Pivot? ( Pas encore habitué de me lever si tôt, je ne suis pas sûr de comprendre)


Oui tu réchauffe le banc. T’attends ton tour.  Pour l’instant j’ai rien pour toi.  Mais là, comme toi, j’viens d’arriver, l’année commence, ça me surprendrait pas que tu remplaces quelqu’un bientôt. Inquiètes toi pas, t’es payé pareil. La compagnie te garantie tes 30 heures/semaine pareil.


Ok. Pas de trouble. 


Ça me convient pivot. Je vais pouvoir lire de quoi en attendant.


Mais Bernard semble heureux de jaser avec un nouveau. Il évacue rapidement ce que je dois vraiment savoir pour le travail et enchaîne rapidement sur son parcours qui l’a amené ici.  Ensuite c’est du “small talk” (parlé petit?) ou il est question d’un peu de tout et de beaucoup de rien. Tout en me jasant, il répond sur la radio ondes courtes aux questions des chauffeurs et prend aussi quelques appels. Des parents l’informant de l'absence d’un enfant pour la journée et un autre qui s’énerve, l’autobus est passé tout droit. Bernard lui ne s’énerve pas, il gère ça comme un boss (des bus du nord), raccroche appelle son chauffeur et continue de m’entretenir jusqu’à ce que les chauffeurs commencent à revenir de leurs circuits respectifs. Bernard m’annonce que mon quart de travail du matin est terminé. On se revoit dans l'après-midi.


Au retour je me suis apporté un livre des fois que. Mais Bernard réactive le piton discussion et c’est reparti pour le reste de l’après-midi. Il me raconte des anecdotes du temps de son ancienne job, de sa passion pour le golf et quoi encore? 


Profitant qu’il passe un appel personnel, je sors du bureau et vais faire le tour des lieux. Trois autobus dans divers états de déconstruction prennent place dans un garage encombré comme il se doit d’outils graisseux, de pièces, d’équipement, de produits. Un vrai foutoir organisé. Je fais la connaissance des deux mécaniciens. Pat et Mat. Je passe proche de leur demander s’ils jouent aux échecs dans leur temps libre mais je ne les connais pas encore assez pour les taquiner. Ils ont quand même l’air d’être capable d’en prendre et d’en donner. Ça promet.


De retour au bureau Bernard m’annonce que je vais remplacer un chauffeur pour une journée et que le lendemain, je vais l’accompagner sur son circuit pour bien l’intégrer.  


C’est un vieux de la vieille, quand il parle, on ne comprend pas toujours ce qu’il dit, il a une patate dans la bouche. 


Comme je ne comprends pas toujours ce qu’on me dit, j’entends patate dans la douche. L’image va me rester lorsque je vais rencontrer plus tard ce chauffeur qui fait du scolaire depuis 40 ans ! Il conduit aujourd’hui les enfants de ceux qu’il conduisait jadis. Les histoires qu’il doit détenir doivent être épiques !

◆ EXERCICE 1:
Répondez aux questions suivantes sur le récit du premier jour au service d'autobus scolaires :
(a) Combien d'heures par semaine la compagnie garantit-elle ?
(b) Comment s'appellent les deux mécaniciens ?
(c) Depuis combien d'années le vieux chauffeur fait-il du scolaire ?
◆ EXERCICE 2: Veuillez poursuivre le récit du premier jour au service d'autobus scolaires à la suite de sa dernière phrase.

Données des cibles de clic:
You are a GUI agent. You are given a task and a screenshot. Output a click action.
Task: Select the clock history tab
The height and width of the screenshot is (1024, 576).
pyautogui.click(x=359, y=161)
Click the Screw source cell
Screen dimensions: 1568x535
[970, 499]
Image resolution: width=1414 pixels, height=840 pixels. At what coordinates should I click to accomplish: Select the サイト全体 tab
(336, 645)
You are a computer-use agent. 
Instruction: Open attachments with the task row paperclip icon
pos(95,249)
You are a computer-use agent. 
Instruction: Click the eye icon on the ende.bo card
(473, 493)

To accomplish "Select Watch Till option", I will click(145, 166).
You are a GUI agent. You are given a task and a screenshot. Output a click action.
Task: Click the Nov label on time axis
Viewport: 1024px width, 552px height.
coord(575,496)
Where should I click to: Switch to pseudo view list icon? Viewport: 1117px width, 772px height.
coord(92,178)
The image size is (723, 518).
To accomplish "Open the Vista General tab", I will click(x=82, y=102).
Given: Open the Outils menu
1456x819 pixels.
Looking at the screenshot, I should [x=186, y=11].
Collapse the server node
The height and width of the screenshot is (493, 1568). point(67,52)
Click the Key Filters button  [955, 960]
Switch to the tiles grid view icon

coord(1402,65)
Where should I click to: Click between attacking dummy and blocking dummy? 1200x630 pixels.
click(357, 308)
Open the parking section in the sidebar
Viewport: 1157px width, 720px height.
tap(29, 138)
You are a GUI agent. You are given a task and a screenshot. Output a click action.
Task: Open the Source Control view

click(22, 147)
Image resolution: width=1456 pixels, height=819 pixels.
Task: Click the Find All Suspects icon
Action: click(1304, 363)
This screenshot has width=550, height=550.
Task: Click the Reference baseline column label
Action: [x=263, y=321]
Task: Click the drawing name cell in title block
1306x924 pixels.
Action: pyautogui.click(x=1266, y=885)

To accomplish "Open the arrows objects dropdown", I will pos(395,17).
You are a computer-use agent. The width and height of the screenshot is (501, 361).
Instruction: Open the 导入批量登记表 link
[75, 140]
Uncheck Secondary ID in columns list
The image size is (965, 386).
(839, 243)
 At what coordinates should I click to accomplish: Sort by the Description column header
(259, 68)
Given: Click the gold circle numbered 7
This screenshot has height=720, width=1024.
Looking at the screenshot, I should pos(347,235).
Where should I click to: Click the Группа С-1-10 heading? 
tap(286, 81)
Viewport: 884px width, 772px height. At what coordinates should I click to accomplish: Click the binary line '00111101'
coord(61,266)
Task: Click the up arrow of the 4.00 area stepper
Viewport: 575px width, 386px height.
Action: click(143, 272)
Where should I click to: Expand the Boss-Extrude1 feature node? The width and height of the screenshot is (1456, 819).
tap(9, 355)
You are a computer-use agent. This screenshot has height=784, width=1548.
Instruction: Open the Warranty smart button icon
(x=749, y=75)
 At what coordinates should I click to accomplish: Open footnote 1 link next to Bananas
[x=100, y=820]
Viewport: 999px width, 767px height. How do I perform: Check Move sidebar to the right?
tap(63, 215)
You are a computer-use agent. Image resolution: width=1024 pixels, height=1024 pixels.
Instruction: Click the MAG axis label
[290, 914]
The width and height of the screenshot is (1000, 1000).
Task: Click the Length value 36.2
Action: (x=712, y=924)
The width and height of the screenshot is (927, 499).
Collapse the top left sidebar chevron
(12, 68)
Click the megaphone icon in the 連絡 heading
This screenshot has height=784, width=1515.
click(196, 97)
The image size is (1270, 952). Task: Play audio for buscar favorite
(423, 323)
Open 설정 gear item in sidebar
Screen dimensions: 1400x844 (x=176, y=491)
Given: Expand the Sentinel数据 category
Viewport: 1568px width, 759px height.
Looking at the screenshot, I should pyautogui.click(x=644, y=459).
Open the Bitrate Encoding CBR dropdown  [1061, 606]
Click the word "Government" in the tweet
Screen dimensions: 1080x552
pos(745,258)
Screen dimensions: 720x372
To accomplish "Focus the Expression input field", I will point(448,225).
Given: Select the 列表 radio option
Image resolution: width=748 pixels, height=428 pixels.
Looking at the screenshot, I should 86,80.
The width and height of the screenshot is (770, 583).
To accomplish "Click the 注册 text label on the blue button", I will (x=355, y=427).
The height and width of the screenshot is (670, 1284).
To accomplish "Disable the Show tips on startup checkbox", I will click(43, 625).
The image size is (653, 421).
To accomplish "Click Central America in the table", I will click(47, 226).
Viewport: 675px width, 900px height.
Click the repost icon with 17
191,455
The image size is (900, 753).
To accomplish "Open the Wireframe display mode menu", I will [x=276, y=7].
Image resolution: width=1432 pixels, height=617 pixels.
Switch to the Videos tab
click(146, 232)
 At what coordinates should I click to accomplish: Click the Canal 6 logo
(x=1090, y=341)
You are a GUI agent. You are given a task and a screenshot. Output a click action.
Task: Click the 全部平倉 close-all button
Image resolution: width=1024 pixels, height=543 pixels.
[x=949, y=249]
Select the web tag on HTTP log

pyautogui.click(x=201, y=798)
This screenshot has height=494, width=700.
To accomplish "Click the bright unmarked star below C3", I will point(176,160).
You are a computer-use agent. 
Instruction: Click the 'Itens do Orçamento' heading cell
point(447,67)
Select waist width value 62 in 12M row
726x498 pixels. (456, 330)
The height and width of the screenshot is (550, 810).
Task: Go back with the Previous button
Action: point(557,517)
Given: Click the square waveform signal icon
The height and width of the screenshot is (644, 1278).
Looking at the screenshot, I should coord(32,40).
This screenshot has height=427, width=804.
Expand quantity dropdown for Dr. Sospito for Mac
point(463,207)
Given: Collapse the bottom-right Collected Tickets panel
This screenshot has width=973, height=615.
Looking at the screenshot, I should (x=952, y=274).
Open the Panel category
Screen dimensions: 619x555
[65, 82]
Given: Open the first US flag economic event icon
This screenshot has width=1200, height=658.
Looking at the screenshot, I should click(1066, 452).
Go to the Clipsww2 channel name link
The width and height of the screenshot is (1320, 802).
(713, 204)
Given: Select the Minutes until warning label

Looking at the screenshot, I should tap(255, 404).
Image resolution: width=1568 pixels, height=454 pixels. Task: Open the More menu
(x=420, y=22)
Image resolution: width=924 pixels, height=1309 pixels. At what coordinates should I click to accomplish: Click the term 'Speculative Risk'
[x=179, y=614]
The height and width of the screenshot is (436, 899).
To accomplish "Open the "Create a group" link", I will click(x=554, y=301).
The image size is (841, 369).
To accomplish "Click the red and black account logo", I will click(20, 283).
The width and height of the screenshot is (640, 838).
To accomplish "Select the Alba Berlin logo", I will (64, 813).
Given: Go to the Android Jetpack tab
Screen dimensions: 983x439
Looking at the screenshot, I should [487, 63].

◆ RÉPONSE 1:
(a) 30 heures par semaine.
(b) Pat et Mat.
(c) Depuis 40 ans.

◆ RÉPONSE 2:
L'après-midi passe rapidement. La neige commence à tomber, une sacrée tempête est annoncée. Je rencontre quelques confrères/soeurs de travail qui se demandent tous si les écoles vont ouvrir le lendemain ? 


Retour(s)

               Trouve-toi donc une job ! Me répète une énième fois ma charmante moitié tannée de me voir à plein temps dans ses pattes. Mais oui ma chérie, ne t’inquiète pas ! Dûment assis derrière mon ordi, je cherche assidûment. Bon j’avoue, je ne cherche pas très fort. Ça fait des mois que je procrastine en écrivant des débuts de romans qui n’avancent pas trop vite. Je niaise sur internet, je promène le chien, joue à des jeux vidéos idiots, je regarde les arbres pousser, contemple la nature environnante en me demandant dans quel état j’erre.


Mon amoureuse qui lit dans ma tête me dit : Tu ne serais pas un peu déprimé des fois ?


Ben non, dis-je niant l'évidence. J’attends juste la bonne job.


Faque j’épluche les offres d’emploi dans le coin. Je postule ici et là sans trop de résultats. Commis dans une biblio. J’ai des antécédents dans les lettres. Pas de réponse. Moniteur pour une école de conduite. J’ai des antécédents tout court. Candidature refusée. Postier, livreur de drogue (des médocs d’ordonnance, calmez-vous !), Uber (FUCK JAMAIS!), plongeur dans un hôtel chic du coin (trop vieux) et quoi encore? Je scrute les petites annonces en faisant des petits contrats de chauffeur ici et là (surtout pour ma blonde, que ferais-je sans elle?), je consulte les alertes Indeed dans ma boîte courriel en continuant d’écrire des débuts de romans qui n’avancent pas trop vite, de niaiser sur internet, de promener le chien, à jouer à des jeux vidéos idiots, de regarder les arbres qui perdent leurs feuilles et de contempler cette nature environnante en me disant qu’il faudrait ben que je me botte le cul.


Pis t’es-tu trouvé une job m’interpelle de nouveau ma toute douce.


Oui oui, ça s’en vient.


C’est la route qui te manque, t’es bien derrière un volant.


Je suis un grand livre ouvert… Elle m’énerve !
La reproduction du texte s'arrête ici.